The French trade unions and the German union, IG Metall, have welcomed the fusion of Siemens and Alstom. “If you want sufficient impact, a new ordering of forces is imperative,” declared the CFE-CGC union coordinator for Alstom, Claude Mandart.
According to Elisabeth Mongs, a leader of IG Metall in Erlangen, the fusion of the two train companies makes sense, creating a strong European alliance able to confront competition from China.
Heinz Spörk, Chairman of the Siemens Works Council in Krefeld, told the Westdeutsche Zeitung: “Alstom and us are currently generating 7.3 percent [sales revenue]. This can definitely be improved upon in the new company with far lower overhead costs.”
“This merger was desired and promoted by the federal government,” Spörk continued. “That is why I am confident that the antitrust authorities in Europe will give a green light. We need a strong European rail industry in order to challenge the world market leader China. The railway division of Siemens would have been too small in the long run.”
In common with the managers the union functionaries see their role as maintaining the “impact” and “competitiveness” of their company at the expense of the workforce by ensuring that “synergy effects”—i.e., job destruction and pay cuts—are made without resistance.
This is true not only of Siemens and Alstom’s employees, but even more so for Bombardier Transportation, the loser in this merger. Fresh job cuts are on the board or even the closure of entire plants. “The merger of Siemens and Alstom will increase pressure on Bombardier. I regard this with concern,” Olivier Höbel, head of the IG Metall district of Berlin-Brandenburg-Saxony, told the paper Welt am Sonntag.
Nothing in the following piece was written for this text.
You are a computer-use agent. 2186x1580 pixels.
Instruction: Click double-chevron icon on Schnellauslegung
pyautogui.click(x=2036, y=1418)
Workers can only defend their jobs and oppose the development towards trade war and military warfare by breaking with the reactionary trade union apparatuses. The defence of jobs, working conditions and wages confront workers with political tasks—first and foremost the building of a socialist movement to unite the working class in the fight against war and capitalism. This is the prerequisite for harnessing the enormous potential of the globalized economy for the benefit of the world’s population.